◆ **TO DO**: Copy out, word for word, everything from the first of these lines down through the one containing "I will point(31,553).".
━━ MATERIAL FOR THE TASK
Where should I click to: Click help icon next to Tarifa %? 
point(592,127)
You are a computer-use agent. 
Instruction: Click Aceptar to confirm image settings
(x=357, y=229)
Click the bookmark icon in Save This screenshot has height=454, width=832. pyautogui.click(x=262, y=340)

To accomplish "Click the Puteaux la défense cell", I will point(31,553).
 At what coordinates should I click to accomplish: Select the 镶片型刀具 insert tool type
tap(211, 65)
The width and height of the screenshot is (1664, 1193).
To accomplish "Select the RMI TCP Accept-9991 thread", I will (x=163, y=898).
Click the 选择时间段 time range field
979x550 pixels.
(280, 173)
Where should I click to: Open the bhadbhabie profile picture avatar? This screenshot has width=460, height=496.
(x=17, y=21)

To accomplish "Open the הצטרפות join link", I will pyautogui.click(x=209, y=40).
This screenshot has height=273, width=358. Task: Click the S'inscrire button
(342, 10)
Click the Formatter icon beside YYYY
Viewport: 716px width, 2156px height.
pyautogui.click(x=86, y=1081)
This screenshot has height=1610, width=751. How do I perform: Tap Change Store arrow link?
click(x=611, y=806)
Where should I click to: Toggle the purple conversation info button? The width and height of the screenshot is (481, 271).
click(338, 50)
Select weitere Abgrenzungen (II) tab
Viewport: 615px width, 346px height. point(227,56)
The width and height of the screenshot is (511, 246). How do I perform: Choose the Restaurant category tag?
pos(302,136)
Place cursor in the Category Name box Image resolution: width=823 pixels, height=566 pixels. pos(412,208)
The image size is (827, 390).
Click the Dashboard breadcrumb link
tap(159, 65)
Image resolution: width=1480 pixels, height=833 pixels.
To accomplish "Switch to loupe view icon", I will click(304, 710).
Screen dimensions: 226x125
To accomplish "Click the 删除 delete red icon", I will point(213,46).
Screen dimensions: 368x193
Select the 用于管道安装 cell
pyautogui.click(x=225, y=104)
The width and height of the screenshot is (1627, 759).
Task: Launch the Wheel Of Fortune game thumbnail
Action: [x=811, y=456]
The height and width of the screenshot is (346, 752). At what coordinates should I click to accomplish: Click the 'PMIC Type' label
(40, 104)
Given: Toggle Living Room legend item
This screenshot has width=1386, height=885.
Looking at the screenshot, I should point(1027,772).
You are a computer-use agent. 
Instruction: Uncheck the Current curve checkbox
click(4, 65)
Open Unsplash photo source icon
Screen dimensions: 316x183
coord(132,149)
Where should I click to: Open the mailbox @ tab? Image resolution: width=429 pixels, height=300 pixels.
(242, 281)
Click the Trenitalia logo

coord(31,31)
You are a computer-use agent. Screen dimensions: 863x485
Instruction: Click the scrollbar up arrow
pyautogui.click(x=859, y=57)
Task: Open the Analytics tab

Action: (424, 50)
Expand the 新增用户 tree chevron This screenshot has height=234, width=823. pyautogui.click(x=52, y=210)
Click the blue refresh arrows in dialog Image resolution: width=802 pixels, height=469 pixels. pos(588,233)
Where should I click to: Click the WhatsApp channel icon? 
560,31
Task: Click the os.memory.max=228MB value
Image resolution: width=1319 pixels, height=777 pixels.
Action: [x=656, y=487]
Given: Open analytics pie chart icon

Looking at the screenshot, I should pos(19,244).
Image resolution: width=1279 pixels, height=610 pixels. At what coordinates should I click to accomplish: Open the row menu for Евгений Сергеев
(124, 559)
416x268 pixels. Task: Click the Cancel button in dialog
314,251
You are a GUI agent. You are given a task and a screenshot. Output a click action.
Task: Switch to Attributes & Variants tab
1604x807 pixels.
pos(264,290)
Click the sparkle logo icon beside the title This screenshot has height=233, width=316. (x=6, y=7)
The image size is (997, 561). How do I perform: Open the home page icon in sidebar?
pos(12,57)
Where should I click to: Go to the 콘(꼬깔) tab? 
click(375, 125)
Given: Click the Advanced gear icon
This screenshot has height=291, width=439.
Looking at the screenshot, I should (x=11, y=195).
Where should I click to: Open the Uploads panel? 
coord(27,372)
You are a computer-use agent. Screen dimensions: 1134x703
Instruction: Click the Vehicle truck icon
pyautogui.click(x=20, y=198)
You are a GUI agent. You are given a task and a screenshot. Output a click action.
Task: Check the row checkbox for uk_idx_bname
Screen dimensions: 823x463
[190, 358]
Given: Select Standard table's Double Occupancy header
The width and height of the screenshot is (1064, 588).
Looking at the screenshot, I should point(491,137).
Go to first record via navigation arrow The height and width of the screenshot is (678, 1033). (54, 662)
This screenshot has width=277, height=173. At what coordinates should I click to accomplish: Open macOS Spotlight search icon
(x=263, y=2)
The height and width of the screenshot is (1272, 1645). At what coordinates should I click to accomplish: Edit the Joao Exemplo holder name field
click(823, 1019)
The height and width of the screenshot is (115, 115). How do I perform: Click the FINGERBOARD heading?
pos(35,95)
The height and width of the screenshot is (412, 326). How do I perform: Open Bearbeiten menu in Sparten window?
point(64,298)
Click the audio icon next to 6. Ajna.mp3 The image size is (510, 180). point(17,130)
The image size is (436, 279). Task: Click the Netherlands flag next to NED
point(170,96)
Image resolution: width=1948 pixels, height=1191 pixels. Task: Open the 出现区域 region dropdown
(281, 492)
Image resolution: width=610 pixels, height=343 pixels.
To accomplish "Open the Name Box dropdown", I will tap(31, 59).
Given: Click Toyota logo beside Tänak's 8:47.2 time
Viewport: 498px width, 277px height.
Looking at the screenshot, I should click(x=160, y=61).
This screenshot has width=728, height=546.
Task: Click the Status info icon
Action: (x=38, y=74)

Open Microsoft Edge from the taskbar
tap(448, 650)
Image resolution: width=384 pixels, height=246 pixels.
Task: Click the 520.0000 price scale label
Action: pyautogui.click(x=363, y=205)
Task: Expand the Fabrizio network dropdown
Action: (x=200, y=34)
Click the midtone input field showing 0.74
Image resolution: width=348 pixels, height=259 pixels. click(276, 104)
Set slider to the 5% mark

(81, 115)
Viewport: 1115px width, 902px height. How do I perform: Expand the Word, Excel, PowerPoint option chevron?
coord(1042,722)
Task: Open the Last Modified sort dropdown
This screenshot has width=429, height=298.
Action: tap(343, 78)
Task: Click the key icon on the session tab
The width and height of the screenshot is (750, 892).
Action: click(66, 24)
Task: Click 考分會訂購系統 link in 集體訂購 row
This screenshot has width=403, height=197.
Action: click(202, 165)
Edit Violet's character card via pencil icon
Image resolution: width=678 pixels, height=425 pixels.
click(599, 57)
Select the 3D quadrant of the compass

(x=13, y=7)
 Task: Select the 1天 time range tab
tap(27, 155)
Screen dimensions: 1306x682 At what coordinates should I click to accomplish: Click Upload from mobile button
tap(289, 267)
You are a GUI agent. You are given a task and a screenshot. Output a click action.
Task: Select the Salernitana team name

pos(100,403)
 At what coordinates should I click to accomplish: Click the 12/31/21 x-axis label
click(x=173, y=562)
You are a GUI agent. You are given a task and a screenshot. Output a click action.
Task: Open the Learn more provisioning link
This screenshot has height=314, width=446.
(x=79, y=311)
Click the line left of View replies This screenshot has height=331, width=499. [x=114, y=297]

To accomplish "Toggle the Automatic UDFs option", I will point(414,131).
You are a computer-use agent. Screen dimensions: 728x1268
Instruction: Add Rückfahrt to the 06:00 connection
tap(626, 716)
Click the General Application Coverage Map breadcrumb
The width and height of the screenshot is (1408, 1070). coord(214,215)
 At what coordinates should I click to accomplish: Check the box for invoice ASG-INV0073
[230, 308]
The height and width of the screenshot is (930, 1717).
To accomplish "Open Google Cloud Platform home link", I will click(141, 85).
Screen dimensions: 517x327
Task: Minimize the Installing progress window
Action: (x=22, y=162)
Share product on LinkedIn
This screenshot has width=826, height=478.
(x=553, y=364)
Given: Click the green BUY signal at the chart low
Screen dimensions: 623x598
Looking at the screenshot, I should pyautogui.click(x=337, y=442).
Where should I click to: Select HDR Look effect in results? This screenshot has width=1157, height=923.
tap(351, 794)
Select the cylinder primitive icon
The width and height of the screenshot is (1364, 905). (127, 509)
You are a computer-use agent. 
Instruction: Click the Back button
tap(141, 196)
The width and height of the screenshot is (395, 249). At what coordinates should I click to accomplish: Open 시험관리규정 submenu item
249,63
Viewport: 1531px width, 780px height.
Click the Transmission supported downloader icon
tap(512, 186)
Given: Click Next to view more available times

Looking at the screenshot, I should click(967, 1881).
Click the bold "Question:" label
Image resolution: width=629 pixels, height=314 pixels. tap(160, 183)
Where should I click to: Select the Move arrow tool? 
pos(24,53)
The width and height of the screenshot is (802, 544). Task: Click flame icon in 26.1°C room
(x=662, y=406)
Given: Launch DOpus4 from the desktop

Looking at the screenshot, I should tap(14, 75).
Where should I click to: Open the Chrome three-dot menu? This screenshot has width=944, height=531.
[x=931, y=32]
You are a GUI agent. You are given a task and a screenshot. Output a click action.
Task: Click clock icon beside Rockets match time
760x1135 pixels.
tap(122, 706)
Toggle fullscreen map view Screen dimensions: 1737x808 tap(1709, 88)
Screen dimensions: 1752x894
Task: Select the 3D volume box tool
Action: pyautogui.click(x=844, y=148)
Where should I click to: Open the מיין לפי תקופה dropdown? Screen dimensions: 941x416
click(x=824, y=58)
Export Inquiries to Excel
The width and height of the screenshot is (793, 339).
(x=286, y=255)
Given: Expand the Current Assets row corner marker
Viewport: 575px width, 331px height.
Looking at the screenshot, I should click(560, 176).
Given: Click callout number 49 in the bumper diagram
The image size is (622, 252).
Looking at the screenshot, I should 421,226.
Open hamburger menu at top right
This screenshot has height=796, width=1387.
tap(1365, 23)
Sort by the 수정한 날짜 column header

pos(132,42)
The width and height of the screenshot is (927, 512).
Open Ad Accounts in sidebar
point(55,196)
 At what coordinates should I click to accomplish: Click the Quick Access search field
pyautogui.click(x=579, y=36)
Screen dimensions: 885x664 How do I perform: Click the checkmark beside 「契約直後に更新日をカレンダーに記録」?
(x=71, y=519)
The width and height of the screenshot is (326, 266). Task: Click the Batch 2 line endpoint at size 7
━━━━
◆ **SOLUTION TO THE EXERCISE**:
Where should I click to: Click help icon next to Tarifa %? 
point(592,127)
You are a computer-use agent. 
Instruction: Click Aceptar to confirm image settings
(x=357, y=229)
Click the bookmark icon in Save This screenshot has height=454, width=832. pyautogui.click(x=262, y=340)

To accomplish "Click the Puteaux la défense cell", I will point(31,553).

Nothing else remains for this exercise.